▸ Do this
Revise the material below by changing every "computer-use agent" to "desktop agent" and leaving everything else untouched.

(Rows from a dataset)
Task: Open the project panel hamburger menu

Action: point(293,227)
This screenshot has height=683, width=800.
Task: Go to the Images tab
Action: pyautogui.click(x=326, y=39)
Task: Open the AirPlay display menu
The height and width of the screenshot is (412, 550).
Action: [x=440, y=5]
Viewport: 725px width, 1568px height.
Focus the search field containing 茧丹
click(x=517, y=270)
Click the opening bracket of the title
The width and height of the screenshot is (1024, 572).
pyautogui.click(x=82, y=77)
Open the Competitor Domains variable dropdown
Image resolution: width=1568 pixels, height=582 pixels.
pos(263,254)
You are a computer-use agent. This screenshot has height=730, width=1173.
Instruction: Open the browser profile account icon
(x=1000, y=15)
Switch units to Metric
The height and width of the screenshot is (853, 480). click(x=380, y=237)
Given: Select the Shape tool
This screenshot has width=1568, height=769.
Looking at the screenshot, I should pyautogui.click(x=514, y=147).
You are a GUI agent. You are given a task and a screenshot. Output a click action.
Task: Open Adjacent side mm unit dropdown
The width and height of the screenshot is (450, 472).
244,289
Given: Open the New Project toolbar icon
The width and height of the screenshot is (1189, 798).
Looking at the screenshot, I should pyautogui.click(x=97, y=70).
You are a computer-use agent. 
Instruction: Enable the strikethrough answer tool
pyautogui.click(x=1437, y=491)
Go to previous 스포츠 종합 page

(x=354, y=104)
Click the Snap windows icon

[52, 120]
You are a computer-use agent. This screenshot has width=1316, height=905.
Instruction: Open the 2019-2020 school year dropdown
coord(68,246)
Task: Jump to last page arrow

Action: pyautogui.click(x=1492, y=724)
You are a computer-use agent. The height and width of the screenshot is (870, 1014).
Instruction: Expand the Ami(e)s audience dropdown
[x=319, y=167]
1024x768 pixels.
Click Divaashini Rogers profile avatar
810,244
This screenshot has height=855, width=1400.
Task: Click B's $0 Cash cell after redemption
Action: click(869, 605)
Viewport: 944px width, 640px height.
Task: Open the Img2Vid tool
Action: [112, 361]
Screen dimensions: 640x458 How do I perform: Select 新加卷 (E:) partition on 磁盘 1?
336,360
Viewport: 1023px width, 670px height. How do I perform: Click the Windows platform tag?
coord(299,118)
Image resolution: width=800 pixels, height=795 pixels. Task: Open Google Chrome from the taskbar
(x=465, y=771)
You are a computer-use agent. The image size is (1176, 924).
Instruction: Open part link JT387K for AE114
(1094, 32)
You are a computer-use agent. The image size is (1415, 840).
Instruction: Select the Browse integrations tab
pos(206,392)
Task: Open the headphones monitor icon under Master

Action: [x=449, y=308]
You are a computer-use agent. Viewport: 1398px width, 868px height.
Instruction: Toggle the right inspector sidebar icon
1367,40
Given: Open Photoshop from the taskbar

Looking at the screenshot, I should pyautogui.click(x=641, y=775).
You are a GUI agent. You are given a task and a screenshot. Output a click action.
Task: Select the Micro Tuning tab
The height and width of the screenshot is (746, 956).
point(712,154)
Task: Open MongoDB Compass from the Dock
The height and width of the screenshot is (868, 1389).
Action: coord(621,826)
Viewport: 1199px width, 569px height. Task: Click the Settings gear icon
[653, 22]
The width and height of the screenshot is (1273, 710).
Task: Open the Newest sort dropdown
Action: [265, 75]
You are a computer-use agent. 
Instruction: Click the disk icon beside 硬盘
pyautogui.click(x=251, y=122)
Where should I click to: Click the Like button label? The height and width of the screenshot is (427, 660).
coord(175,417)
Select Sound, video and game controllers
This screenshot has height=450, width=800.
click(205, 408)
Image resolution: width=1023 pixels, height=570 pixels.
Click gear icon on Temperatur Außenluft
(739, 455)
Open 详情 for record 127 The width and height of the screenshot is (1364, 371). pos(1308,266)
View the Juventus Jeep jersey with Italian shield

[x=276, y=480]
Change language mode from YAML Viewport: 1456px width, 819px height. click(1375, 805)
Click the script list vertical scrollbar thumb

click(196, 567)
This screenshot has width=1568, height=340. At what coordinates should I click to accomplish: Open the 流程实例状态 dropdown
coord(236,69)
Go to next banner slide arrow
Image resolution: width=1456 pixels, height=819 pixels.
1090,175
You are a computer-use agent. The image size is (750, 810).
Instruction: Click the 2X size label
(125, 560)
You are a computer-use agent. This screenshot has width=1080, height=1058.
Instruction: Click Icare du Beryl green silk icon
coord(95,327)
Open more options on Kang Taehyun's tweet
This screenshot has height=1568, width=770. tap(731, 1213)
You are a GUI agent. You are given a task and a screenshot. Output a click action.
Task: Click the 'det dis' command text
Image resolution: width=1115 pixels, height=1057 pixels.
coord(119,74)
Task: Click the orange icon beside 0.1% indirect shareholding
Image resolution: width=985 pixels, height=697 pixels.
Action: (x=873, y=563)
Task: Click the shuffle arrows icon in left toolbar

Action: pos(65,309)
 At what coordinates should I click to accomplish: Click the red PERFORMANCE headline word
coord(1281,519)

▸ Answer below
Task: Open the project panel hamburger menu

Action: point(293,227)
This screenshot has height=683, width=800.
Task: Go to the Images tab
Action: pyautogui.click(x=326, y=39)
Task: Open the AirPlay display menu
The height and width of the screenshot is (412, 550).
Action: [x=440, y=5]
Viewport: 725px width, 1568px height.
Focus the search field containing 茧丹
click(x=517, y=270)
Click the opening bracket of the title
The width and height of the screenshot is (1024, 572).
pyautogui.click(x=82, y=77)
Open the Competitor Domains variable dropdown
Image resolution: width=1568 pixels, height=582 pixels.
pos(263,254)
You are a desktop agent. This screenshot has height=730, width=1173.
Instruction: Open the browser profile account icon
(x=1000, y=15)
Switch units to Metric
The height and width of the screenshot is (853, 480). click(x=380, y=237)
Given: Select the Shape tool
This screenshot has width=1568, height=769.
Looking at the screenshot, I should pyautogui.click(x=514, y=147).
You are a GUI agent. You are given a task and a screenshot. Output a click action.
Task: Open Adjacent side mm unit dropdown
The width and height of the screenshot is (450, 472).
244,289
Given: Open the New Project toolbar icon
The width and height of the screenshot is (1189, 798).
Looking at the screenshot, I should pyautogui.click(x=97, y=70).
You are a desktop agent. 
Instruction: Enable the strikethrough answer tool
pyautogui.click(x=1437, y=491)
Go to previous 스포츠 종합 page

(x=354, y=104)
Click the Snap windows icon

[52, 120]
You are a desktop agent. This screenshot has width=1316, height=905.
Instruction: Open the 2019-2020 school year dropdown
coord(68,246)
Task: Jump to last page arrow

Action: pyautogui.click(x=1492, y=724)
You are a desktop agent. The height and width of the screenshot is (870, 1014).
Instruction: Expand the Ami(e)s audience dropdown
[x=319, y=167]
1024x768 pixels.
Click Divaashini Rogers profile avatar
810,244
This screenshot has height=855, width=1400.
Task: Click B's $0 Cash cell after redemption
Action: click(869, 605)
Viewport: 944px width, 640px height.
Task: Open the Img2Vid tool
Action: [112, 361]
Screen dimensions: 640x458 How do I perform: Select 新加卷 (E:) partition on 磁盘 1?
336,360
Viewport: 1023px width, 670px height. How do I perform: Click the Windows platform tag?
coord(299,118)
Image resolution: width=800 pixels, height=795 pixels. Task: Open Google Chrome from the taskbar
(x=465, y=771)
You are a desktop agent. The image size is (1176, 924).
Instruction: Open part link JT387K for AE114
(1094, 32)
You are a desktop agent. The image size is (1415, 840).
Instruction: Select the Browse integrations tab
pos(206,392)
Task: Open the headphones monitor icon under Master

Action: [x=449, y=308]
You are a desktop agent. Viewport: 1398px width, 868px height.
Instruction: Toggle the right inspector sidebar icon
1367,40
Given: Open Photoshop from the taskbar

Looking at the screenshot, I should pyautogui.click(x=641, y=775).
You are a GUI agent. You are given a task and a screenshot. Output a click action.
Task: Select the Micro Tuning tab
The height and width of the screenshot is (746, 956).
point(712,154)
Task: Open MongoDB Compass from the Dock
The height and width of the screenshot is (868, 1389).
Action: coord(621,826)
Viewport: 1199px width, 569px height. Task: Click the Settings gear icon
[653, 22]
The width and height of the screenshot is (1273, 710).
Task: Open the Newest sort dropdown
Action: [265, 75]
You are a desktop agent. 
Instruction: Click the disk icon beside 硬盘
pyautogui.click(x=251, y=122)
Where should I click to: Click the Like button label? The height and width of the screenshot is (427, 660).
coord(175,417)
Select Sound, video and game controllers
This screenshot has height=450, width=800.
click(205, 408)
Image resolution: width=1023 pixels, height=570 pixels.
Click gear icon on Temperatur Außenluft
(739, 455)
Open 详情 for record 127 The width and height of the screenshot is (1364, 371). pos(1308,266)
View the Juventus Jeep jersey with Italian shield

[x=276, y=480]
Change language mode from YAML Viewport: 1456px width, 819px height. click(1375, 805)
Click the script list vertical scrollbar thumb

click(196, 567)
This screenshot has width=1568, height=340. At what coordinates should I click to accomplish: Open the 流程实例状态 dropdown
coord(236,69)
Go to next banner slide arrow
Image resolution: width=1456 pixels, height=819 pixels.
1090,175
You are a desktop agent. The image size is (750, 810).
Instruction: Click the 2X size label
(125, 560)
You are a desktop agent. This screenshot has width=1080, height=1058.
Instruction: Click Icare du Beryl green silk icon
coord(95,327)
Open more options on Kang Taehyun's tweet
This screenshot has height=1568, width=770. tap(731, 1213)
You are a GUI agent. You are given a task and a screenshot. Output a click action.
Task: Click the 'det dis' command text
Image resolution: width=1115 pixels, height=1057 pixels.
coord(119,74)
Task: Click the orange icon beside 0.1% indirect shareholding
Image resolution: width=985 pixels, height=697 pixels.
Action: (x=873, y=563)
Task: Click the shuffle arrows icon in left toolbar

Action: pos(65,309)
 At what coordinates should I click to accomplish: Click the red PERFORMANCE headline word
coord(1281,519)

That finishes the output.